1. Re: EMS MML IndexError: list index out of range (jian zhang)
2. Re: Sparse features (Hieu Hoang)
3. Re: word alignment-words' indexes and sentences' length (Tom Hoar)


----------------------------------------------------------------------

Message: 1
Date: Fri, 24 Jan 2014 22:27:40 +0000
From: jian zhang <jianzhang09@gmail.com>
Subject: Re: [Moses-support] EMS MML IndexError: list index out of
range
To: Barry Haddow <bhaddow@staffmail.ed.ac.uk>
Cc: moses-support@mit.edu
Message-ID:
<CALA=z0B-EvQDNmjqz2VOinXSyiZN9C=dtPpOVZbAkrfOy=4VvA@mail.gmail.com>
Content-Type: text/plain; charset="iso-8859-1"

Hi Barry,

All the scores are 99999 in that file.

Thanks,


Jian


On Fri, Jan 24, 2014 at 3:51 PM, Barry Haddow <bhaddow@staffmail.ed.ac.uk>wrote:

> Hi Jian
>
> This is a bit suspect:
>
>
> 2014-01-24 14:17:26,276 Retaining at least 0 entries and ignoring 2075137
>
> Are the scores in this file sensible (or are they all the same?)
>
> /home/mml/mml-test/experiment/training/corpus-mml-score.1
>
> cheers - Barry
>
>
> On 24/01/14 14:53, jian zhang wrote:
>
>> Hi,
>>
>> I got error of IndexError: list index out of range at the
>> TRAINING_mml-filter-before-wa step.
>>
>> I had read the post at https://www.mail-archive.com/
>> moses-support@mit.edu/msg08767.html, however I still can not figure out
>> what is wrong.

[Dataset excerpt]
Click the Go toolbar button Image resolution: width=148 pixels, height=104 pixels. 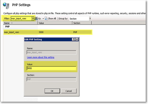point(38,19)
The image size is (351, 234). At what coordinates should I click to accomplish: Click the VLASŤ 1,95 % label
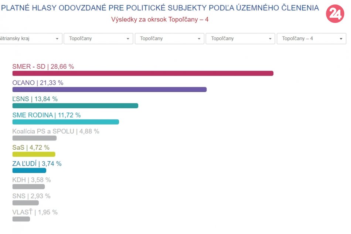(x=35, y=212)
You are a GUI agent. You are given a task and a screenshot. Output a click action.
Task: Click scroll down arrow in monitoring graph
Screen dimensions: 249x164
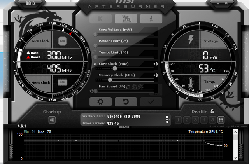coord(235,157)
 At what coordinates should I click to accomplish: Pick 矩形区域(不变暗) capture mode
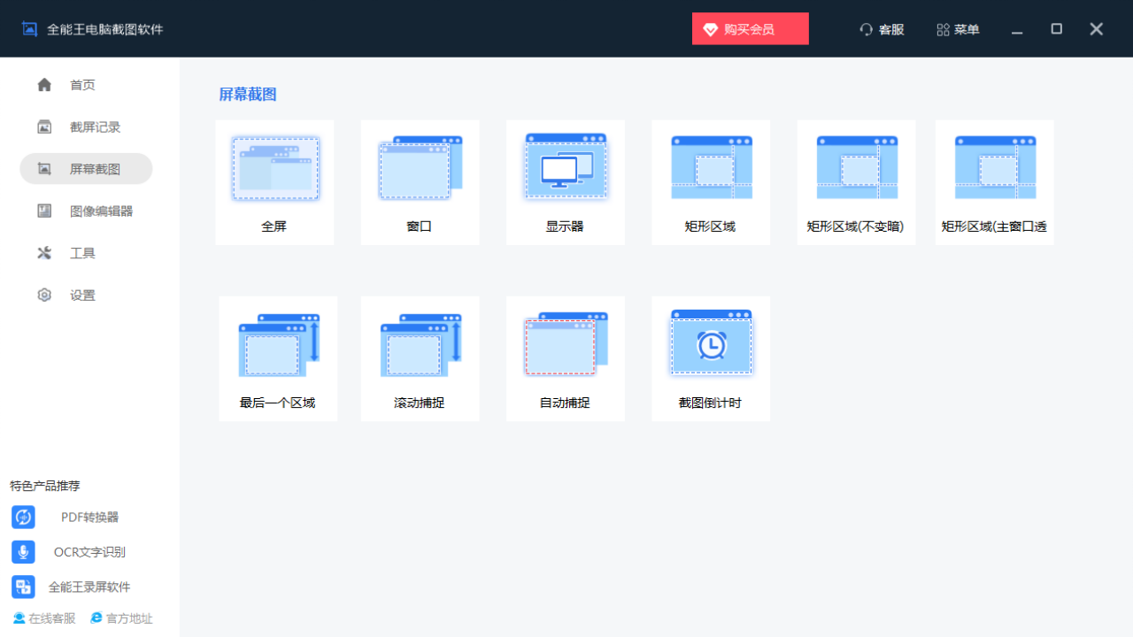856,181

▶ **Written exercise 1**: In the mailing-list excerpt, restate word for word the passage starting at "On Fri, Jan" and ending at "all the same?)".
▶ **Written exercise 2**: Check each statement against the mailing-list excerpt and answer yes or no, quoting the words that decide it. (a) Jian reports that every score in the file is 99999. (b) The log line says that at least 10 entries were retained. (c) Jian says that reading the earlier post was enough to solve the problem.

▶ **Expected answer 1**:
On Fri, Jan 24, 2014 at 3:51 PM, Barry Haddow <bhaddow@staffmail.ed.ac.uk>wrote:

> Hi Jian
>
> This is a bit suspect:
>
>
> 2014-01-24 14:17:26,276 Retaining at least 0 entries and ignoring 2075137
>
> Are the scores in this file sensible (or are they all the same?)

▶ **Expected answer 2**:
(a) Yes: "All the scores are 99999 in that file."
(b) No: "Retaining at least 0 entries"
(c) No: "however I still can not figure out"